Science 2.0, a nonprofit science journalism group operating under Section 501(c)(3) of the Internal Revenue Code that's educated over 300 million people, is soliciting evidence-based op-eds from PhDs with relevant expertise on the following topics. Write admin at if you want to submit 6-800 word articles related to:

1. 5G lawsuits. 

Lundy, Lundy, Soileau and South are soliciting plaintfifs to sue over 5G wireless, because it is so widely believed that any science that goes before a jury will lose, as seen in Johnson&Johnson baby powder and Bayer weedkiller cases.

Progressive activists are insisting Lloyd's of London is refusing insurance policies related to 5G wireless and this is because 5G is secretly harmful and there is a corporate/government conspiracy to hide that. They claim this is because Lloyd's believes 5G is as harmful as asbestos, which cost the insurer a lot of money in the 1990s.

Is that true? True or false, what is the real science that can stand up to blanket precautionary principle approaches, like in the IARC assessment?  The fee is $150. 

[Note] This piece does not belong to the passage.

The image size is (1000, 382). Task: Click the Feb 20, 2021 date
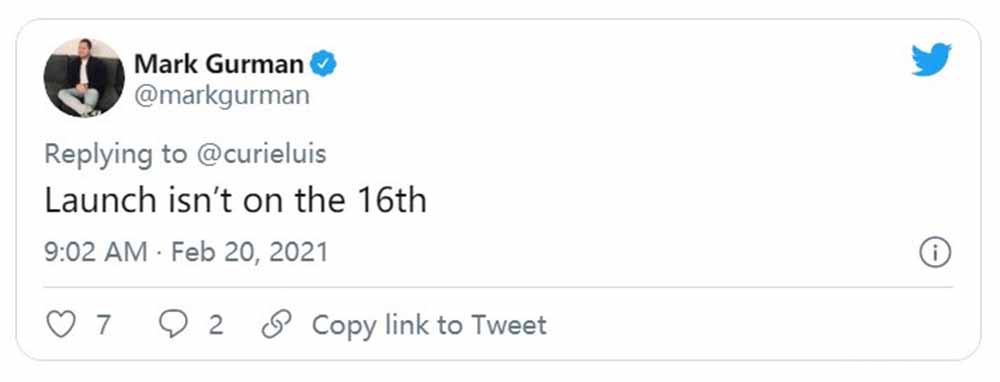249,253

2. IARC Exoneration of Pesticides?

IARC is frequently invoked by activists opposed to conventional pesticides (and lawyers hoping to sue) but a recent epidemiology paper deflates some of the beliefs that IARC is always scaring people about chemicals. 

"During follow-up, 2430 NHL cases were diagnosed in 316 270 farmers accruing 3 574 815 person-years under risk. Most meta-HRs suggested no association. Moderately elevated meta-HRs were seen for: NHL and ever use of terbufos (meta-HR = 1.18, 95% CI: 1.00–1.39); chronic lymphocytic leukaemia/small lymphocytic lymphoma and deltamethrin (1.48, 1.06–2.07); and diffuse large B-cell lymphoma and glyphosate (1.36, 1.00–1.85); as well as inverse associations of NHL with the broader groups of organochlorine insecticides (0.86, 0.74–0.99) and phenoxy herbicides (0.81, 0.67–0.98), but not with active ingredients within these groups, after adjusting for exposure to other pesticides."

For a consumer audience, this can be a challenge to understand and we'd like a 6-800 word overview of what this means and the challenges in this kind of epidemiology. The fee is $300.

3. In 2002, a biologist wrote a paper claiming a common weedkiller was changing the "sexualization" of frogs, an indictator species. EPA convened a panel on it but found no evidence and the biologist refused to show his data.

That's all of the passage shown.